GIVEN DATA Start Marker
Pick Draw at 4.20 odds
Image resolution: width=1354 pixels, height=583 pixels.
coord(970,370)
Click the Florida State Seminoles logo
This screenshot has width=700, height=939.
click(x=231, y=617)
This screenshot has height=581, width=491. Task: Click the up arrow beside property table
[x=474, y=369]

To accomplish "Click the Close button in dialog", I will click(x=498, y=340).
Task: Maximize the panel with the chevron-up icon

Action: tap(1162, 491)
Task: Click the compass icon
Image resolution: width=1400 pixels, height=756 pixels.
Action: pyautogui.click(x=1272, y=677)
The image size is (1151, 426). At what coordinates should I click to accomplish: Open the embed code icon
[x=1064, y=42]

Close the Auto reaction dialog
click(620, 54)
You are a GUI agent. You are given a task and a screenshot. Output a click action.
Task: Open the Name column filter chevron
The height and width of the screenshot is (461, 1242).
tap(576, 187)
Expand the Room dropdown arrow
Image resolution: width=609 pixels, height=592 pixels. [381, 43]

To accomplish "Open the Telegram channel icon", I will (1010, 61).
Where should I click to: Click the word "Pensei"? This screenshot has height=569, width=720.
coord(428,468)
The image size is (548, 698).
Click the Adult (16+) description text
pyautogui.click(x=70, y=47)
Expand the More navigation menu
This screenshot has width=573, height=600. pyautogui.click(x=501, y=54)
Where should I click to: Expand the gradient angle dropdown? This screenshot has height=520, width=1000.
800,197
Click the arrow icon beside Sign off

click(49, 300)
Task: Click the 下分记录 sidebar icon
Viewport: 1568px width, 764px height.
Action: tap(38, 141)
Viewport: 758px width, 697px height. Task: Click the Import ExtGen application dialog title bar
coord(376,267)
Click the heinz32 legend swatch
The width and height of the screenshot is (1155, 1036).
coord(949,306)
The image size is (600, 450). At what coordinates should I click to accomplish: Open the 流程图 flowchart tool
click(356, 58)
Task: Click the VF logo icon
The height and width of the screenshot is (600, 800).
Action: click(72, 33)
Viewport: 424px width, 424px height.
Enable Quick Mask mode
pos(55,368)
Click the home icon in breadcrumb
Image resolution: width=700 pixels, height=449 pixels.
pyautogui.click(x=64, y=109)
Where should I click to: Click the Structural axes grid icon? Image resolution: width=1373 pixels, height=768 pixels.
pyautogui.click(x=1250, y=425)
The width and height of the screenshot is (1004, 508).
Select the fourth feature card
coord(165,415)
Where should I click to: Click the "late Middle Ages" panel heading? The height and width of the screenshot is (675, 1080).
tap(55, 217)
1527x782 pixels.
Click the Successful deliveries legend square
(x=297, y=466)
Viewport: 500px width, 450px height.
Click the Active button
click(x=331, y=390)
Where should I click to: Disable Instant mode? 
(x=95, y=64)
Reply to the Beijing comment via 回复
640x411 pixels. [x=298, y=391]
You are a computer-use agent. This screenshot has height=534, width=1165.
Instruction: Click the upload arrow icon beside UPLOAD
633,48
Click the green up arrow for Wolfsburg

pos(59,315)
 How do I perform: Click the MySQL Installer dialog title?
GIVEN DATA End Marker
PROBLEM TO SOLVE.
Please retype all of the records above exactly as they are.

EXERCISE ANSWER.
Pick Draw at 4.20 odds
Image resolution: width=1354 pixels, height=583 pixels.
coord(970,370)
Click the Florida State Seminoles logo
This screenshot has width=700, height=939.
click(x=231, y=617)
This screenshot has height=581, width=491. Task: Click the up arrow beside property table
[x=474, y=369]

To accomplish "Click the Close button in dialog", I will click(x=498, y=340).
Task: Maximize the panel with the chevron-up icon

Action: tap(1162, 491)
Task: Click the compass icon
Image resolution: width=1400 pixels, height=756 pixels.
Action: pyautogui.click(x=1272, y=677)
The image size is (1151, 426). At what coordinates should I click to accomplish: Open the embed code icon
[x=1064, y=42]

Close the Auto reaction dialog
click(620, 54)
You are a GUI agent. You are given a task and a screenshot. Output a click action.
Task: Open the Name column filter chevron
The height and width of the screenshot is (461, 1242).
tap(576, 187)
Expand the Room dropdown arrow
Image resolution: width=609 pixels, height=592 pixels. [381, 43]

To accomplish "Open the Telegram channel icon", I will (1010, 61).
Where should I click to: Click the word "Pensei"? This screenshot has height=569, width=720.
coord(428,468)
The image size is (548, 698).
Click the Adult (16+) description text
pyautogui.click(x=70, y=47)
Expand the More navigation menu
This screenshot has width=573, height=600. pyautogui.click(x=501, y=54)
Where should I click to: Expand the gradient angle dropdown? This screenshot has height=520, width=1000.
800,197
Click the arrow icon beside Sign off

click(49, 300)
Task: Click the 下分记录 sidebar icon
Viewport: 1568px width, 764px height.
Action: tap(38, 141)
Viewport: 758px width, 697px height. Task: Click the Import ExtGen application dialog title bar
coord(376,267)
Click the heinz32 legend swatch
The width and height of the screenshot is (1155, 1036).
coord(949,306)
The image size is (600, 450). At what coordinates should I click to accomplish: Open the 流程图 flowchart tool
click(356, 58)
Task: Click the VF logo icon
The height and width of the screenshot is (600, 800).
Action: click(72, 33)
Viewport: 424px width, 424px height.
Enable Quick Mask mode
pos(55,368)
Click the home icon in breadcrumb
Image resolution: width=700 pixels, height=449 pixels.
pyautogui.click(x=64, y=109)
Where should I click to: Click the Structural axes grid icon? Image resolution: width=1373 pixels, height=768 pixels.
pyautogui.click(x=1250, y=425)
The width and height of the screenshot is (1004, 508).
Select the fourth feature card
coord(165,415)
Where should I click to: Click the "late Middle Ages" panel heading? The height and width of the screenshot is (675, 1080).
tap(55, 217)
1527x782 pixels.
Click the Successful deliveries legend square
(x=297, y=466)
Viewport: 500px width, 450px height.
Click the Active button
click(x=331, y=390)
Where should I click to: Disable Instant mode? 
(x=95, y=64)
Reply to the Beijing comment via 回复
640x411 pixels. [x=298, y=391]
You are a computer-use agent. This screenshot has height=534, width=1165.
Instruction: Click the upload arrow icon beside UPLOAD
633,48
Click the green up arrow for Wolfsburg

pos(59,315)
 How do I perform: Click the MySQL Installer dialog title?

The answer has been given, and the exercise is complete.